WORK TASK: If a line in the entries includes "heading", show that line.

(Records from a data collection)
──────────

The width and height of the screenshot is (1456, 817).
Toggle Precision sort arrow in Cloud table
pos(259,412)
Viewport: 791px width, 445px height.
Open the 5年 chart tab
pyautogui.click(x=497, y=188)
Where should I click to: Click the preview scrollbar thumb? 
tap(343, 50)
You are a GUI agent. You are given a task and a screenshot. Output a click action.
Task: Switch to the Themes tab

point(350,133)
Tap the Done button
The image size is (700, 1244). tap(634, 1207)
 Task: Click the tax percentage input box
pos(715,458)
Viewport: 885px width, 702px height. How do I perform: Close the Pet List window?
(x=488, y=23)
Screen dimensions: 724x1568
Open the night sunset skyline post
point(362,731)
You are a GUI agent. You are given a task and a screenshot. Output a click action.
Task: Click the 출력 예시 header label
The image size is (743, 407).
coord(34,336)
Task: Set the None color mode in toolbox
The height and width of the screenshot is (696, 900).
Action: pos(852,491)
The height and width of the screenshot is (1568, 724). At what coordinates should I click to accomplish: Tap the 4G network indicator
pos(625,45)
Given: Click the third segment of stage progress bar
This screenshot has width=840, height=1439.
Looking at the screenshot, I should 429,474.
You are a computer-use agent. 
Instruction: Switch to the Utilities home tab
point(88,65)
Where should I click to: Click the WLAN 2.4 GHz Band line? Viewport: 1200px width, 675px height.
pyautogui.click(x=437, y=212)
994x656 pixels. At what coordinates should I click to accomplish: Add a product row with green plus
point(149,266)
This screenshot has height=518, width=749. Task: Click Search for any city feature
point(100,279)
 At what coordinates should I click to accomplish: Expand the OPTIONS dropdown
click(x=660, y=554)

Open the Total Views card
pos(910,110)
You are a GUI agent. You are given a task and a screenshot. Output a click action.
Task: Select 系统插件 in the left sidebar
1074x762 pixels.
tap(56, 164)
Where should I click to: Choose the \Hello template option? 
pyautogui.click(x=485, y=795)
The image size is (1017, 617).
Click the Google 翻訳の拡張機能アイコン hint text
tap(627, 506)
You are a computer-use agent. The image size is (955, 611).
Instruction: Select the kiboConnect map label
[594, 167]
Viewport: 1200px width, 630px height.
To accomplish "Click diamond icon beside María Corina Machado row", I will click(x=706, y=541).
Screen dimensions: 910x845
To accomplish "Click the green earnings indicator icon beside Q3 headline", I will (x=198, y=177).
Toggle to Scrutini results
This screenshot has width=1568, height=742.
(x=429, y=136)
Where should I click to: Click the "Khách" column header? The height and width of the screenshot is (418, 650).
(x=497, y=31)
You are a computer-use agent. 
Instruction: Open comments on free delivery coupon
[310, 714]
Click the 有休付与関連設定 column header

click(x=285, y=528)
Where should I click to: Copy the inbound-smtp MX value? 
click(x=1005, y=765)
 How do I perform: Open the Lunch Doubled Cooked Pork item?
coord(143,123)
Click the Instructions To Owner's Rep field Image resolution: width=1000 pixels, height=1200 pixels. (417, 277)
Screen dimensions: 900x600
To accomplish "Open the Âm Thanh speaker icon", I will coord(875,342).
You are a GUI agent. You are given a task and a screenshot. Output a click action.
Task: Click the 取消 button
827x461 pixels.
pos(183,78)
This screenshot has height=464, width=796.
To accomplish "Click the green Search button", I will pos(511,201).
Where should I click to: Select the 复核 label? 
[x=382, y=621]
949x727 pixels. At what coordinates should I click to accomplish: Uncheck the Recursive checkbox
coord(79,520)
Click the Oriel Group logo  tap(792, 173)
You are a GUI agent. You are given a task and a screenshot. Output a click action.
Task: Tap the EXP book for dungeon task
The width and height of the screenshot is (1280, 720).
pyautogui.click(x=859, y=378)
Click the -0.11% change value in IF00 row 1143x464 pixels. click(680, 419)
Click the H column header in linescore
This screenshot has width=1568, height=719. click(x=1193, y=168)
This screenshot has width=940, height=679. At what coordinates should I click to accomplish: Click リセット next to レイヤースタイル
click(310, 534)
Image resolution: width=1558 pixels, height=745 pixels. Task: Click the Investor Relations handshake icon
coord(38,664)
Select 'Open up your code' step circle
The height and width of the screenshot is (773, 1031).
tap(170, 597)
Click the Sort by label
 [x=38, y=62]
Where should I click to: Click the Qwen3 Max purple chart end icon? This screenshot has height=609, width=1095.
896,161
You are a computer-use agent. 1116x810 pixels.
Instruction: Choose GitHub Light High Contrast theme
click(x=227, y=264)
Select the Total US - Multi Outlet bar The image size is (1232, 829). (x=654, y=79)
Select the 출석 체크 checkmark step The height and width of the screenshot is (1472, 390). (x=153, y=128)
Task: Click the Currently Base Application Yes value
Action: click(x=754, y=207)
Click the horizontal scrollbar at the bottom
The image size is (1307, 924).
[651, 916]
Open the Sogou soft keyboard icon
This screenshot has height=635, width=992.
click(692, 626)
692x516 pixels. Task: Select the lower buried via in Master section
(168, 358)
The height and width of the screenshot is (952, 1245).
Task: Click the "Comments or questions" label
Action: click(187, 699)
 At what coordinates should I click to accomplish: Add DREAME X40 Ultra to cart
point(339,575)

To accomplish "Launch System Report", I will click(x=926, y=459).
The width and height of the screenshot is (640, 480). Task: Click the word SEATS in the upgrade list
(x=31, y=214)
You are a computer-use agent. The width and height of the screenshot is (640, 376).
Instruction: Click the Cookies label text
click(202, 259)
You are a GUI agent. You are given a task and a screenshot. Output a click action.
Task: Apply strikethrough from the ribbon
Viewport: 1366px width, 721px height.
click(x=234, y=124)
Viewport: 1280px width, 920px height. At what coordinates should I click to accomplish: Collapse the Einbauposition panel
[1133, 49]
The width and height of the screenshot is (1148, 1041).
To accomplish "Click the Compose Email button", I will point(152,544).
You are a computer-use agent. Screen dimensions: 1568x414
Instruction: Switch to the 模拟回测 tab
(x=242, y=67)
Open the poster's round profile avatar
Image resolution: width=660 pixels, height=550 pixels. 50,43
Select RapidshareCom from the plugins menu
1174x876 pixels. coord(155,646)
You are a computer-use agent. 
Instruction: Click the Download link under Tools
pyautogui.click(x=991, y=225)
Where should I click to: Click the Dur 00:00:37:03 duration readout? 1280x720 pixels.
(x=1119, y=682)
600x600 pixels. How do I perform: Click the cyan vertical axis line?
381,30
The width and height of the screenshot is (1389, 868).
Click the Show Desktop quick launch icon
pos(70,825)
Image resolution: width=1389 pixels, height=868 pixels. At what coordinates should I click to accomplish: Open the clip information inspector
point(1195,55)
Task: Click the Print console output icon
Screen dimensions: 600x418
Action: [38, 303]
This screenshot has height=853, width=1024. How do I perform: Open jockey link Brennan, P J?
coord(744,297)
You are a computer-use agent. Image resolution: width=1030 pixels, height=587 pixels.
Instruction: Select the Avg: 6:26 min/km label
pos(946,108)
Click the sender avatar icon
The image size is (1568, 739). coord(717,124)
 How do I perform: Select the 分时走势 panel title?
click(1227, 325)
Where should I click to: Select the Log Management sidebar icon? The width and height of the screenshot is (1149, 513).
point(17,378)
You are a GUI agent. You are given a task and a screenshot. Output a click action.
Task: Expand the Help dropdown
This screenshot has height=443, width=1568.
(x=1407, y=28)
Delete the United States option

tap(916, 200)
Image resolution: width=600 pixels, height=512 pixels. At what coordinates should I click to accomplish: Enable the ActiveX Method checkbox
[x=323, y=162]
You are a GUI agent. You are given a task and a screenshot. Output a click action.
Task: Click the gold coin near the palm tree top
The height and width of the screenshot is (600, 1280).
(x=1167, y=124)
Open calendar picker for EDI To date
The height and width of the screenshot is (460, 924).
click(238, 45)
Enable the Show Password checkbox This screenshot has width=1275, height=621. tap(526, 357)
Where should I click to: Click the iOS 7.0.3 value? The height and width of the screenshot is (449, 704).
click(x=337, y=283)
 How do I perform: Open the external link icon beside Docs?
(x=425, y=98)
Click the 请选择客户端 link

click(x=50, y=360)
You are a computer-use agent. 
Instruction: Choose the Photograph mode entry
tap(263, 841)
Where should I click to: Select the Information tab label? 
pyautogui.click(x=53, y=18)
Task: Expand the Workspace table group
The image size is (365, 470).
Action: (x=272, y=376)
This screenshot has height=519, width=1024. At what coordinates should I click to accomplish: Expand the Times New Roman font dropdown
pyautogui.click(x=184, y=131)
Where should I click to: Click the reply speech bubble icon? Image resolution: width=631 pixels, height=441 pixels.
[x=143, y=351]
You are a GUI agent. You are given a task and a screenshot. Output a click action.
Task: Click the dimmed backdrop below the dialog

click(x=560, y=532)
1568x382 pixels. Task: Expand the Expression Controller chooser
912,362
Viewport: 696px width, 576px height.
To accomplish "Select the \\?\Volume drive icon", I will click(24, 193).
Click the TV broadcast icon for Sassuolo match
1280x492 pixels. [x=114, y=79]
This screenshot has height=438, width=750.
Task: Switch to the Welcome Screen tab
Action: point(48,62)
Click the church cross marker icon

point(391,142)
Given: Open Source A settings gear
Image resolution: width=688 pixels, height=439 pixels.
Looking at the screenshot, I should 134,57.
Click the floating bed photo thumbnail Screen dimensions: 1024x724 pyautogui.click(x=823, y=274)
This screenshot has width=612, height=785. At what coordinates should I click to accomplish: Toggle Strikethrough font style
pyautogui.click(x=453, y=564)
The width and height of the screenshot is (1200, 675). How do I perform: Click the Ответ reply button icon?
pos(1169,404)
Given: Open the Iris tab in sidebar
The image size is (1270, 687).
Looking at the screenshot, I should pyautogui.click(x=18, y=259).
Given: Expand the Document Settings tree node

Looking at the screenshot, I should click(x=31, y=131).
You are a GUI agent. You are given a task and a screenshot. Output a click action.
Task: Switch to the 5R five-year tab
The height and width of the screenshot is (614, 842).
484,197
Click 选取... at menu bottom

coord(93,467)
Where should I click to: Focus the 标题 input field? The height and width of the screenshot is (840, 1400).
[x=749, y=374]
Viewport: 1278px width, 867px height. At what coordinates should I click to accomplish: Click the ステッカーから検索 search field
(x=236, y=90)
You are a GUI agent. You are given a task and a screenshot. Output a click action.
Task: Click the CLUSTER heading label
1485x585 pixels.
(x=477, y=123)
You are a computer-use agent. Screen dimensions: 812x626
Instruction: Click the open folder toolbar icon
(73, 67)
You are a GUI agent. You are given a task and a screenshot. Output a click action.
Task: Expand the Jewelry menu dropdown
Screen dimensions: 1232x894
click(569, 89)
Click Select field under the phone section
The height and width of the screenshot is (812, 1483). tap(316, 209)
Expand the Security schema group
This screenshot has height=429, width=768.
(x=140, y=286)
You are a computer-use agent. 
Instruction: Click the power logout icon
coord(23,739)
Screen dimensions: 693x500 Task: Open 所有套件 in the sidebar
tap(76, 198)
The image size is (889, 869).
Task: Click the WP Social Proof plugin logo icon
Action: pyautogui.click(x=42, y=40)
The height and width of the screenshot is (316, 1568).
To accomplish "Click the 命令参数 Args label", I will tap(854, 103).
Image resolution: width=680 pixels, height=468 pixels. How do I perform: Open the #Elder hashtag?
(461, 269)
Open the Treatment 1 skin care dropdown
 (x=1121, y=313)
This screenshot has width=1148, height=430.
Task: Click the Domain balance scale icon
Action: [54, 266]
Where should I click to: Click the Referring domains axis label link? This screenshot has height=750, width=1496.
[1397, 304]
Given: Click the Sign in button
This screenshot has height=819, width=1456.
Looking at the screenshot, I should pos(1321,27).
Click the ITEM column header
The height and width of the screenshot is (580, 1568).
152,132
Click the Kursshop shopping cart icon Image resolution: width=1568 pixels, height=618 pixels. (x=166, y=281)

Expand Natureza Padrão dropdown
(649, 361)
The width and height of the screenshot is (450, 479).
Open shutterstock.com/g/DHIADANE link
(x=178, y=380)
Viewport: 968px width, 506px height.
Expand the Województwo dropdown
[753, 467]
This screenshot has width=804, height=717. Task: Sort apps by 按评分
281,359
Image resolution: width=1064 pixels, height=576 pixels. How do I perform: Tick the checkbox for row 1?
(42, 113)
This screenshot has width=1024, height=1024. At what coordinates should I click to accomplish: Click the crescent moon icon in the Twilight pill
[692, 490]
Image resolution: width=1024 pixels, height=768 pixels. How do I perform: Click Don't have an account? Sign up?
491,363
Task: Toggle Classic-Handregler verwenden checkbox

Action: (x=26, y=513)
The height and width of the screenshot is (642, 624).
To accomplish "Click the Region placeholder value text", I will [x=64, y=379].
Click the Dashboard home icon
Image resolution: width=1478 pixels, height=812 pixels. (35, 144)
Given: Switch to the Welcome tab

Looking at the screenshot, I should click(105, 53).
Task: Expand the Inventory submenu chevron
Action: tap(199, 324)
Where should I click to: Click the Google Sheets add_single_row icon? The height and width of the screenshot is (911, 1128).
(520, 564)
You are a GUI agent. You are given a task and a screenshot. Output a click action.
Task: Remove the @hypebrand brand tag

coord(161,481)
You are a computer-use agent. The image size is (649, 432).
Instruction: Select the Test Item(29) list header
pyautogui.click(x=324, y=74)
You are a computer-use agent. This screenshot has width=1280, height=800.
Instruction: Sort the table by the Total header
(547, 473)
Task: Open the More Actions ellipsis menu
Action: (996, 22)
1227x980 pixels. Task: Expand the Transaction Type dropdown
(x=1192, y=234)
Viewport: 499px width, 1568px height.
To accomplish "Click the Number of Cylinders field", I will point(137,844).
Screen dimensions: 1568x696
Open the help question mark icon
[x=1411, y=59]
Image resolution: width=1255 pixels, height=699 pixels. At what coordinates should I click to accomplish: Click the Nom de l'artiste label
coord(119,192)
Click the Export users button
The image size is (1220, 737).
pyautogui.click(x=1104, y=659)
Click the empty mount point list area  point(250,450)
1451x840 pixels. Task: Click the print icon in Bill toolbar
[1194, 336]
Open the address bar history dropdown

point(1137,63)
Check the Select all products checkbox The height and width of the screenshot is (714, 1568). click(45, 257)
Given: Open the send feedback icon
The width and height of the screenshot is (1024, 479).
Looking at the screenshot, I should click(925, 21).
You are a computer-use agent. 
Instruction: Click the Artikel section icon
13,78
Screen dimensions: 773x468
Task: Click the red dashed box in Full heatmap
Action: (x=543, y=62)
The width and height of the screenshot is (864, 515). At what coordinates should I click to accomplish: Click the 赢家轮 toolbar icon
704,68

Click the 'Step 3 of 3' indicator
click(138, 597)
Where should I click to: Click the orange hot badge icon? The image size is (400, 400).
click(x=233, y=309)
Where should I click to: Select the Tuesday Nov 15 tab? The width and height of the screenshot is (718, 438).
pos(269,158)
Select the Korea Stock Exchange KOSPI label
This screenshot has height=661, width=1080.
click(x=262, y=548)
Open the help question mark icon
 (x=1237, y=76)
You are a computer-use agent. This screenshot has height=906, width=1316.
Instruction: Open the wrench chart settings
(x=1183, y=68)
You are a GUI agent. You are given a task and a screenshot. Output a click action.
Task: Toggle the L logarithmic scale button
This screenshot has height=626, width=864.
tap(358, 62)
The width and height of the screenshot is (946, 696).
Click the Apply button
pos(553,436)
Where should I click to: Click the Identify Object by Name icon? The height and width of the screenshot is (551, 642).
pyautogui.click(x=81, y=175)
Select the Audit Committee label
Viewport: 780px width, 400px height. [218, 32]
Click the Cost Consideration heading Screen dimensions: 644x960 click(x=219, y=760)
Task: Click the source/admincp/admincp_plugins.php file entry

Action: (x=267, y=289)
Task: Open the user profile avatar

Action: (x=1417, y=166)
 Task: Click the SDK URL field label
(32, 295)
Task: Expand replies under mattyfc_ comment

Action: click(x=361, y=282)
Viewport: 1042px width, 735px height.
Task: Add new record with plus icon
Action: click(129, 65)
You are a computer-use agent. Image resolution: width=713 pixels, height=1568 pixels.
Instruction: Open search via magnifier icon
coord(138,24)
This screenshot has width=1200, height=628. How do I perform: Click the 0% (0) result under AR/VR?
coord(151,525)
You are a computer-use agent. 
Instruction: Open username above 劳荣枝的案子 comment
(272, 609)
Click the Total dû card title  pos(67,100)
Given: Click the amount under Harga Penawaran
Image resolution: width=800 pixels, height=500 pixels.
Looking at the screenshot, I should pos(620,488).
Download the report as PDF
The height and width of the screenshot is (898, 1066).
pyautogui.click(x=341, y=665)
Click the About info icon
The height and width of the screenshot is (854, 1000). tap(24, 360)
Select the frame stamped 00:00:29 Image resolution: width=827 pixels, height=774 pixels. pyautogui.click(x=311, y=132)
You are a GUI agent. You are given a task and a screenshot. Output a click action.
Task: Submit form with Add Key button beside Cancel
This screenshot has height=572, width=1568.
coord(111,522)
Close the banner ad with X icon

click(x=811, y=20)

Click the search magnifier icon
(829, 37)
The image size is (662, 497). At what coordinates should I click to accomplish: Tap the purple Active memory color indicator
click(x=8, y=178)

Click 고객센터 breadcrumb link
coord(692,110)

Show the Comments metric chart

──────────

TASK OUTPUT:
Task: Click the CLUSTER heading label
Click the Cost Consideration heading Screen dimensions: 644x960 click(x=219, y=760)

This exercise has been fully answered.